**** Source passage ****

Sweet and Juicy Pineapple Chicken Tacos: An Easy Recipe Delight

Enjoy these Pineapple Chicken Tacos, a delicious and easy recipe that bursts with tropical flavors.
Prep Time 30 minutes
Cook Time 10 minutes
Marinating Time 2 hours
Total Time 2 hours 30 minutes
Servings: 4 tacos
Course: Lunch
Cuisine: Mexican
Calories: 350

Ingredients
  

For the Chicken
  • 2 lbs boneless, skinless chicken breasts Can substitute with rotisserie chicken for quicker prep.
  • 1/4 cup soy sauce Low-sodium recommended.
  • 2 tbsp honey Maple syrup is a vegan alternative.
  • 2 tbsp rice vinegar Can substitute with white or apple cider vinegar.
  • 1 tbsp sesame oil Vegetable oil works well for a milder taste.

****

Rewrite the taco recipe from "Ingredients" to "a vegan alternative.", putting "tamari" in place of "soy sauce".

**** Given records ****

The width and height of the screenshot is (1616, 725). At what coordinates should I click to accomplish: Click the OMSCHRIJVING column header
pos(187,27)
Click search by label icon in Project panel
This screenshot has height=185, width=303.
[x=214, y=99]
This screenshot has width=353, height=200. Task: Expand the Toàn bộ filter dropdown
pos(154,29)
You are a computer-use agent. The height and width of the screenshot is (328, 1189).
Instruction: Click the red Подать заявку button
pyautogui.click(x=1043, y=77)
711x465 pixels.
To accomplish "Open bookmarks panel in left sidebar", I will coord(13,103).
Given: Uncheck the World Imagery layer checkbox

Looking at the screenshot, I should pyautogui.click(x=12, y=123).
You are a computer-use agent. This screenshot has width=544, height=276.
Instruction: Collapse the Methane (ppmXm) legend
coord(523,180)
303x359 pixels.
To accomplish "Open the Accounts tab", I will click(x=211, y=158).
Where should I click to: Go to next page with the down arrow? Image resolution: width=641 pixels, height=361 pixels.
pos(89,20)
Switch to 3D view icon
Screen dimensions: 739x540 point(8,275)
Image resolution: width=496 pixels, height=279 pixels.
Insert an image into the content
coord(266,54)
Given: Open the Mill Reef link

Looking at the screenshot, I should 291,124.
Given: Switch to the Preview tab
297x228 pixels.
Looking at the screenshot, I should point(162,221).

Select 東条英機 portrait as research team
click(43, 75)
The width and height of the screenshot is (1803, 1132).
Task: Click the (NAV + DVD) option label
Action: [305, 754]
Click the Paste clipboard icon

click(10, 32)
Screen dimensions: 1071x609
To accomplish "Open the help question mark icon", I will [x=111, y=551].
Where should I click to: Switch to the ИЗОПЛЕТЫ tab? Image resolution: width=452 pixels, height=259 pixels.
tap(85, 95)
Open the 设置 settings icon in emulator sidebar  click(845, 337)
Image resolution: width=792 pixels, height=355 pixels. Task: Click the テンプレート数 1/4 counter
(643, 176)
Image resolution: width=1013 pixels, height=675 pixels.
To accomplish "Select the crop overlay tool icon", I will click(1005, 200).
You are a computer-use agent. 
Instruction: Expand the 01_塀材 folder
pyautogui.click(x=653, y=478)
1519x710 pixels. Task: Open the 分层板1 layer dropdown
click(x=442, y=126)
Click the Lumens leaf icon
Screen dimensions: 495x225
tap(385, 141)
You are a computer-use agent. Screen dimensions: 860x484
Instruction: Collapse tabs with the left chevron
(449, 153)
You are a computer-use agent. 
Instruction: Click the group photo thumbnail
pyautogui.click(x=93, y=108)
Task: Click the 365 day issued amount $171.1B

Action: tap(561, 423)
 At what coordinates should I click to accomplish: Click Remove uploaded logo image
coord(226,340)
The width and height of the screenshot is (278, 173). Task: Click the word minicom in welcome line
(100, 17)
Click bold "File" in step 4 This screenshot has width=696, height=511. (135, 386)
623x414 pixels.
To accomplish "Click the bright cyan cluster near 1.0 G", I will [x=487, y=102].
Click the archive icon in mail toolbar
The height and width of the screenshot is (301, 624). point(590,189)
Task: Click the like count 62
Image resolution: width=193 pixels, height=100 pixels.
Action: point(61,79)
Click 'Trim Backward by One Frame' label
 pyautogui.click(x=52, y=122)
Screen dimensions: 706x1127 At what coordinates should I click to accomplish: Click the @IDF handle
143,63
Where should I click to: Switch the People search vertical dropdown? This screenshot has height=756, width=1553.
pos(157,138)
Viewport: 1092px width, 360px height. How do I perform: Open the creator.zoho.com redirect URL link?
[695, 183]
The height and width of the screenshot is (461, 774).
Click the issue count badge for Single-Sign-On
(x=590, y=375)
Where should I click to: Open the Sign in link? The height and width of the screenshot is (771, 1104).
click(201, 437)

****

| Solution to this problem |
Ingredients
  

For the Chicken
  • 2 lbs boneless, skinless chicken breasts Can substitute with rotisserie chicken for quicker prep.
  • 1/4 cup tamari Low-sodium recommended.
  • 2 tbsp honey Maple syrup is a vegan alternative.